» List of tasks:
A - From the forum thread about Wiggins riding a local time trial, quote everything from "Never saw him." down to "PB in 1969.".
B - In the forum thread about Wiggins riding a local time trial, in what year did Sharky set a personal best on the D10/1 course?

» Passage provided:
• • • •

# Wiggins does our local TT!



## jarlrmai (7 Jun 2016)

https://twitter.com/Eddie_TSM/status/740272067816235009

Not my Tweet.


----------



## Sharky (7 Jun 2016)

I was there, off 35 and went off course at the turn!


----------



## Cuchilo (8 Jun 2016)

Sharky said:


> I was there, off 35 and went off course at the turn!


But you still smoked him right ?


----------



## Sharky (8 Jun 2016)

Cuchilo said:


> But you still smoked him right ?


Never saw him. He must have finished before I started.

I seem to be unlucky on the D10/1 course. Last night went off course and a couple of years ago, came up for an open to find that the central reservation grass cutting hadn't removed the traffic cones in time and the event was cancelled. Only a 500mile round trip - but it was to visit relatives as well.

But still one of my favourite courses and where I did my PB in 1969.


----------



## jarlrmai (8 Jun 2016)

Wiggo did a 19:15 and a local Phoenix rider did a 19:40


----------



## Cuchilo (8 Jun 2016)

Alex Dowset was also doing a local TT last night E21/10 with a time of 19:43 Edit 19:01
https://www.strava.com/activities/601974170


----------

• • • •

» Data extract:
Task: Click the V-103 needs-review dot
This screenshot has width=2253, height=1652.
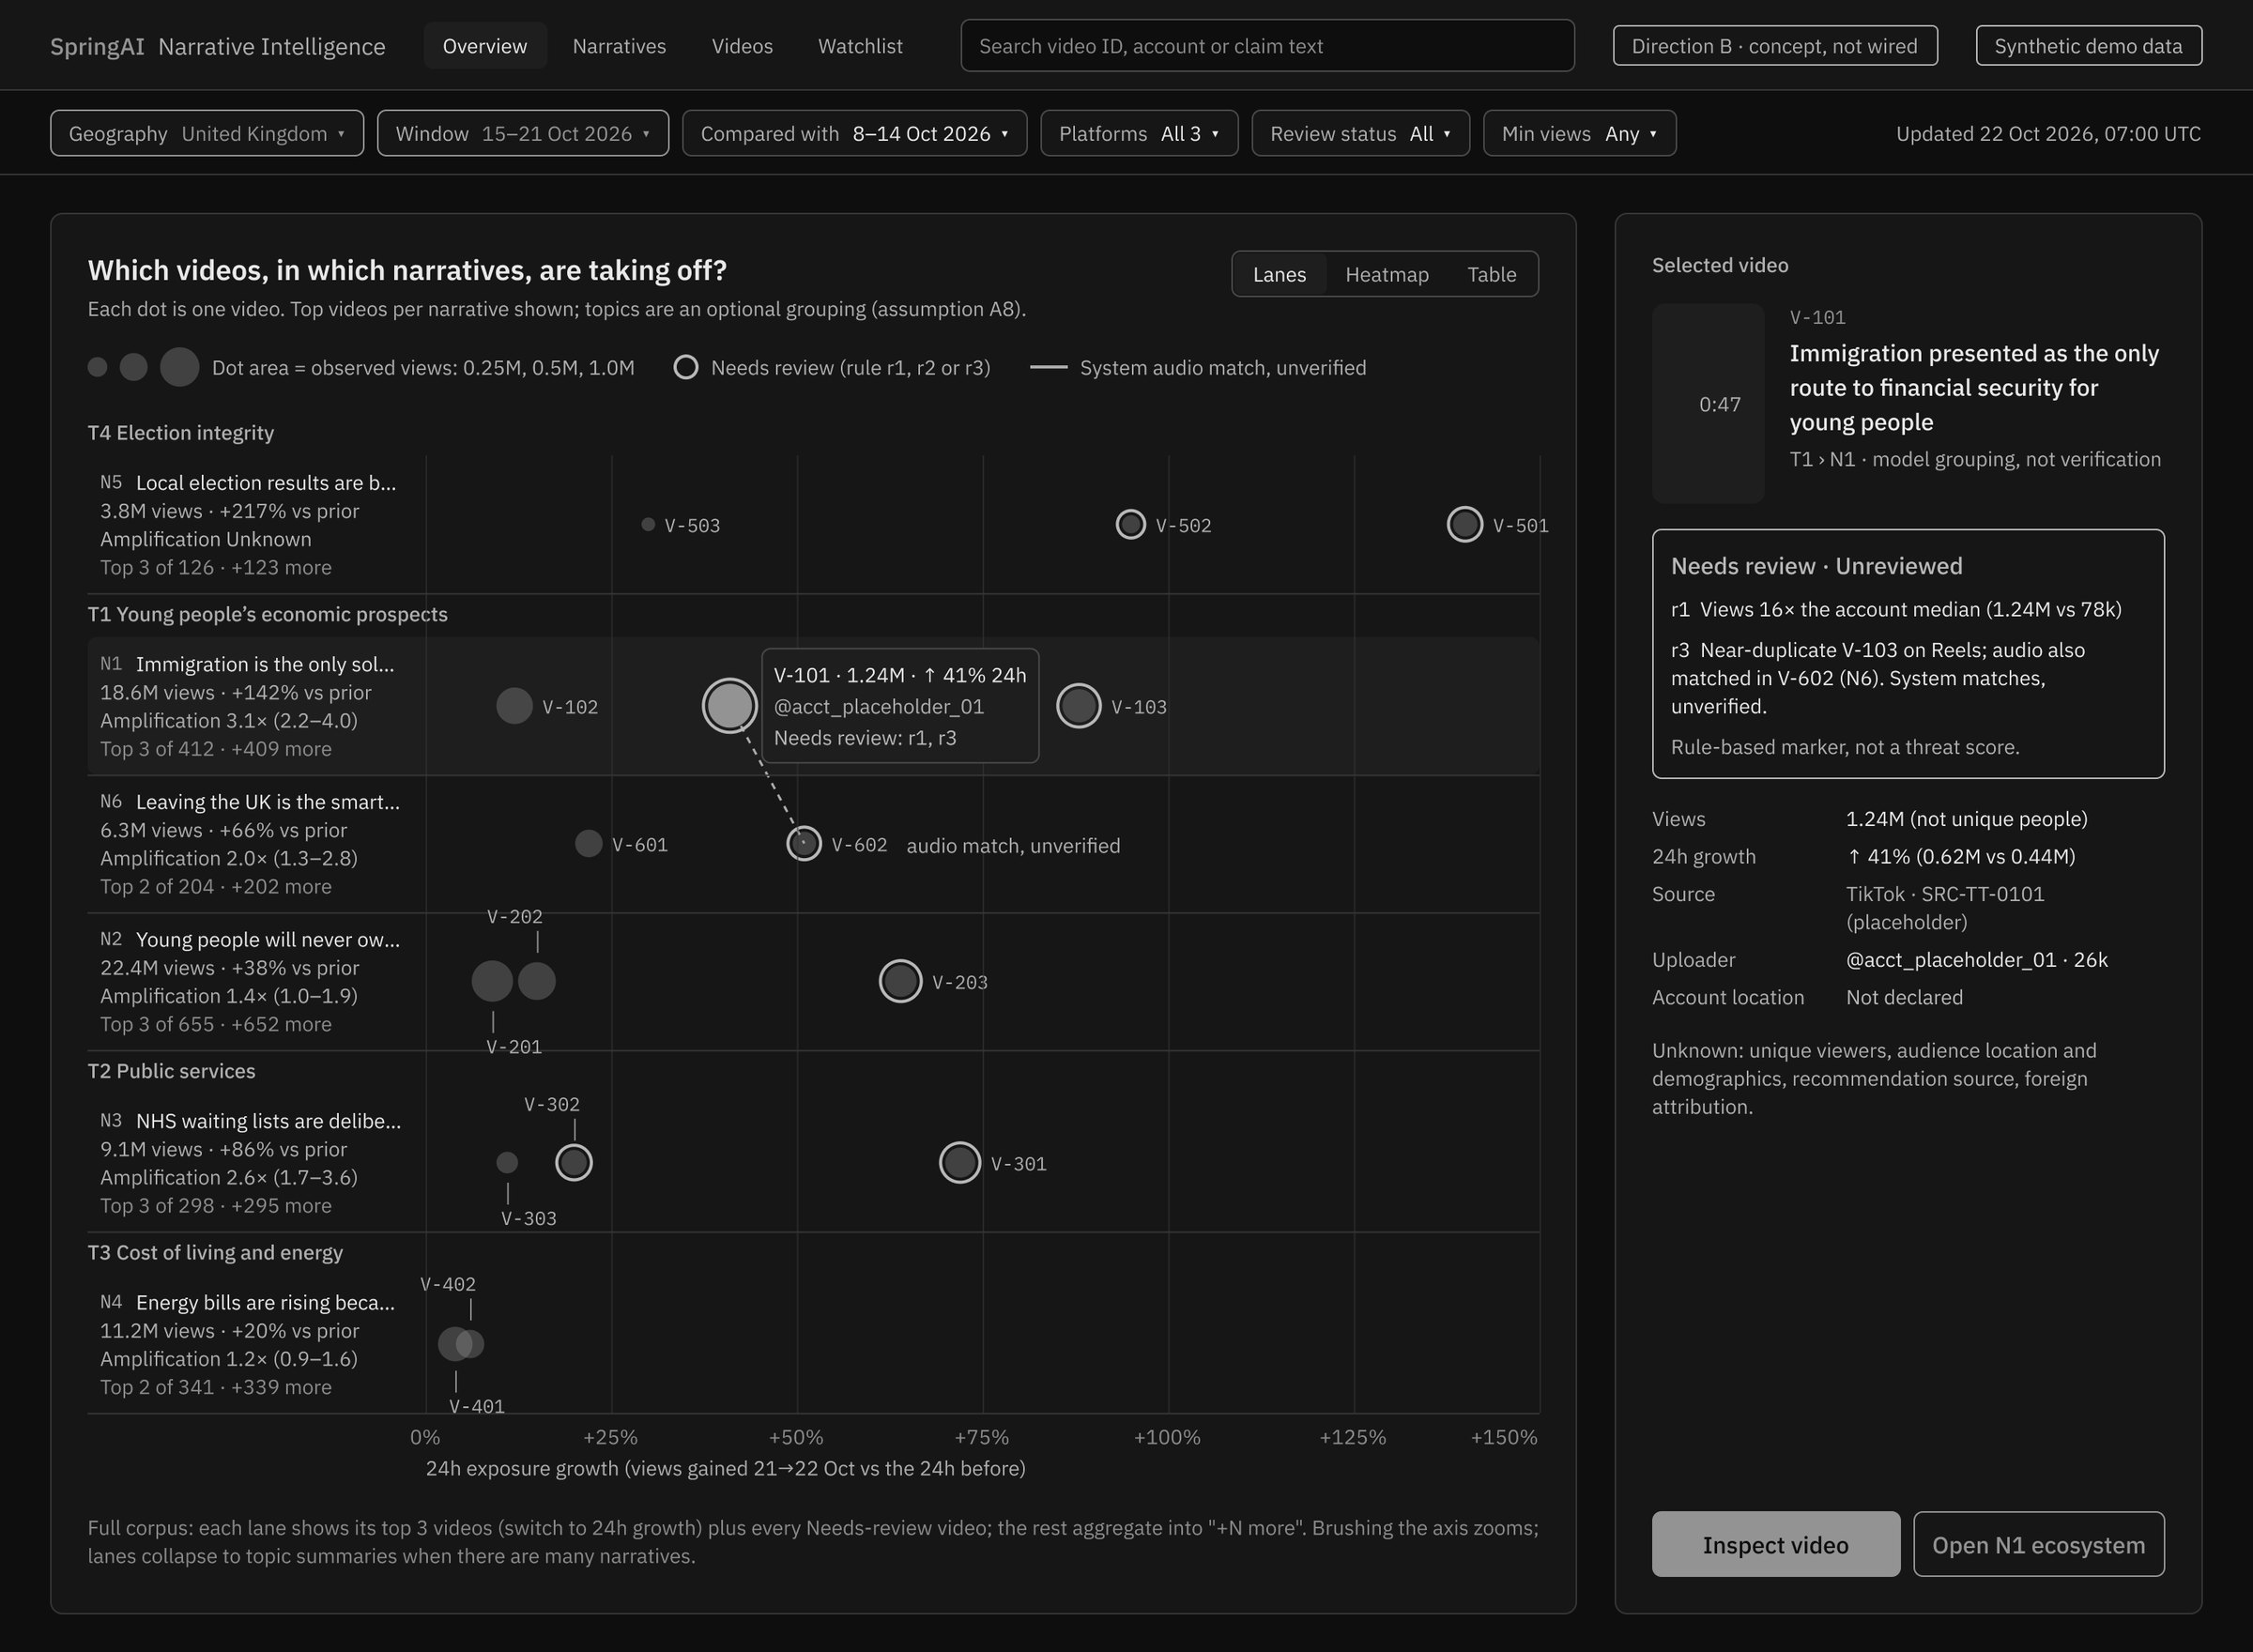Action: (x=1078, y=706)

• • • •

» Exercise results:
A -
Never saw him. He must have finished before I started.

I seem to be unlucky on the D10/1 course. Last night went off course and a couple of years ago, came up for an open to find that the central reservation grass cutting hadn't removed the traffic cones in time and the event was cancelled. Only a 500mile round trip - but it was to visit relatives as well.

But still one of my favourite courses and where I did my PB in 1969.

B - 1969